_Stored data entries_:
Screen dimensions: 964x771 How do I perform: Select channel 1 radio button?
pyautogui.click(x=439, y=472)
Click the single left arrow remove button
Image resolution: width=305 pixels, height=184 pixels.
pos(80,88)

_TASK DIRECTIONS_:
Give back each record exactly, from the first line through the last.

_ANSWER SECTION_:
Screen dimensions: 964x771 How do I perform: Select channel 1 radio button?
pyautogui.click(x=439, y=472)
Click the single left arrow remove button
Image resolution: width=305 pixels, height=184 pixels.
pos(80,88)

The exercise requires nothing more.